Yet the nonsensical altruistic ideal persists - especially as the very basis of leftism - which claims to be the ethic of altruism; with society organized on that basis. Leftist ethics nearly all assume that it is the highest duty to live our lives (and donate our taxes) for 'other people' (or, at least, those 'other people' currently defined as worthy by the leftist Establishment).
Leftist governments (ie. all governments) assume total power to monitor and regulate all human lives on the basis that this is necessary to ensure that everybody lives and works primarily for everybody-else - and to do otherwise is selfish and evil. Anyone who fails actively to support the altruistic authorities is thus selfish and evil.
This leftist ethic of altruism is also used to attack Christianity; on the basis that (supposedly) Christians pretend to be more altruistic than anyone else, but are really super-selfish in their desire to sacrifice happiness in this world (including to allow preventable suffering in this world) in return for a promise of a joyous resurrected eternal life in Heaven.
(...Which is, anyway, impossible nonsense - hence merely a feeble excuse for callous indifference to others.)
Perhaps in response, a weird kind of Christianized-altruism (which is not really Christian) sometimes develops; which, if taken seriously, leads quickly to immiseration and death - as shown in the misguided and self-destructive life of George R Price which ended in suicide
Suicide is, indeed, a rational response to the ethic of altruism; since it may be understood as helping others by removing one's own baleful influence, or by ceasing to consume scarce resources...
Indeed, altruism suggests that it may be better never to be born in the first place; so that selfishness is not even a possibility, and others are left with more.
(This is another commonly expressed view - buttressed by the contemporary fake-environmentalism which sees all living Men as undesirable CO2-emitters.)
In sum - altruism amounts to an ethic of self-hatred and death; which is probably sufficient to explain why it is so vigorously propagated by the modern Global Establishment.
It is therefore vital to realize that altruism is not an ultimate ethic, nor indeed a good thing at all if taken as an abstract, general or universal commandment.
By contrast; the Christian morality is based upon love, and focused upon Heaven - which is a place of love: a place that is entered only via an eternal commitment to live by love.
And the reality of Christian love is seen, primarily, in the family; secondarily in marriage; and only much more rarely in friendships with unrelated people. And not all people are capable of love; and some people refuse it.
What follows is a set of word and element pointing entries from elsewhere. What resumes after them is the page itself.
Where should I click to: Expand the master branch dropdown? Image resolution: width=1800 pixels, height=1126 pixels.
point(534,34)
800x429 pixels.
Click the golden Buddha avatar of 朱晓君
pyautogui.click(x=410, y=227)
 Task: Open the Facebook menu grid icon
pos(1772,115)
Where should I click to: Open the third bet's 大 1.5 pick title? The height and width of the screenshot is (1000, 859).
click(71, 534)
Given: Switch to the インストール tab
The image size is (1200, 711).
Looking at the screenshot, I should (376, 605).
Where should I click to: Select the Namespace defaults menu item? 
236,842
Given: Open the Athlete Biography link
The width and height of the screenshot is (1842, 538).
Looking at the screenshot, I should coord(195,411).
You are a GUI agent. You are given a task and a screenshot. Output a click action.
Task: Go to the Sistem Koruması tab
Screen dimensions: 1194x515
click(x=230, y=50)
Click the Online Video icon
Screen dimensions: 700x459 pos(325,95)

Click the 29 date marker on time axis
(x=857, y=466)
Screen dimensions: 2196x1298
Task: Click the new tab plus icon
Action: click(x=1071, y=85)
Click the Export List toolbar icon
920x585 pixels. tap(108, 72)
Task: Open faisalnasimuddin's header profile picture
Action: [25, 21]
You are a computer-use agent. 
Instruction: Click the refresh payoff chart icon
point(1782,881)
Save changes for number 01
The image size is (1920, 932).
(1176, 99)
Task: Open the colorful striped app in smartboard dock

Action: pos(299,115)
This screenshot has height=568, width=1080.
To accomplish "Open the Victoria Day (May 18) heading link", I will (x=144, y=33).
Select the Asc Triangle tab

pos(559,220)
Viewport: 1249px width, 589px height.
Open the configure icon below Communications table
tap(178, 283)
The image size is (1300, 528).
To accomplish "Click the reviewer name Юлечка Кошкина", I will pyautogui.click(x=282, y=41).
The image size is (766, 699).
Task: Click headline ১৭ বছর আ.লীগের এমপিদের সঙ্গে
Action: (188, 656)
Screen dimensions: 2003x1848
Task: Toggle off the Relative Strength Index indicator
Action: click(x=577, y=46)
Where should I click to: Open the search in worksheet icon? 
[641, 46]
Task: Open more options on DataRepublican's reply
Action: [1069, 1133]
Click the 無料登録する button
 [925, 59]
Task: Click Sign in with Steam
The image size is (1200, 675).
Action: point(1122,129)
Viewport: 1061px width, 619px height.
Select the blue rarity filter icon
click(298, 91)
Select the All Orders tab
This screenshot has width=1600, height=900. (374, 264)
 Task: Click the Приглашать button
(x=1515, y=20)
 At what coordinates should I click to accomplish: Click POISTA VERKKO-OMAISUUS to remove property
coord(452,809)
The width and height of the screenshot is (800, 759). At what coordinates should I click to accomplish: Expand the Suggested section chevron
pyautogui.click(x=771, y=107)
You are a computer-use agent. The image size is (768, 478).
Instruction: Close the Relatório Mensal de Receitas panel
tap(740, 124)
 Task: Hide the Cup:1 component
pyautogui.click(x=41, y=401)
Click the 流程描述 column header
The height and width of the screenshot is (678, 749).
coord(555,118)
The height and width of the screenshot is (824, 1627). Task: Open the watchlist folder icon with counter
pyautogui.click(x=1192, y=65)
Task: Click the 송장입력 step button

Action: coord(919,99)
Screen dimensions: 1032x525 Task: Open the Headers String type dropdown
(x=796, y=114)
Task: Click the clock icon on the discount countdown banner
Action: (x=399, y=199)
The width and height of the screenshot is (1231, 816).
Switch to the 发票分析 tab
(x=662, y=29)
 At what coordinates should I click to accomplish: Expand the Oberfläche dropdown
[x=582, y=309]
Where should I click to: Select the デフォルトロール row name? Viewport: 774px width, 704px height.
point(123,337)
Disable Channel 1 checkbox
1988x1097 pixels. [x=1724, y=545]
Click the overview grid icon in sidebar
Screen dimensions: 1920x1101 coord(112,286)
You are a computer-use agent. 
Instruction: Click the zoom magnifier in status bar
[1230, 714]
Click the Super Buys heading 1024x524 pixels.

Which fact means that actual mortal Christian love is partial, i.e. involving particular persons. Mortal love is not universal, nor meant to be - and love may be strongly bound up with the greatest knowable joy, as well as voluntary misery.
"Abstract, universal love" ('of fellow Men' or whatever) is something other and not Christian love; indeed it often (not always) functions as an anti-Christian or indeed Antichrist phenomenon.
A Christian is one who believes that to love and to be loved is the greatest and most important thing in this mortal life (and beyond) - whatever emotions it brings.
But in this mortal life love is usually partial, may be infrequent, and is always temporary because of death.
Thus, the greatest desire of a Christian is that this love we have experienced partially may be made full and eternal...
Which is why Christians want to accept Jesus's offer of resurrected life everlasting in Heaven; where this ideal state of love is realized powerfully and forever. A Christian has decided that he wants this for himself; and hopes that many others will want it too - but especially those people (and other Beings) whom the Christian loves.
(And therefore - in its essence - Christianity has, indeed, nothing to do with altruism.)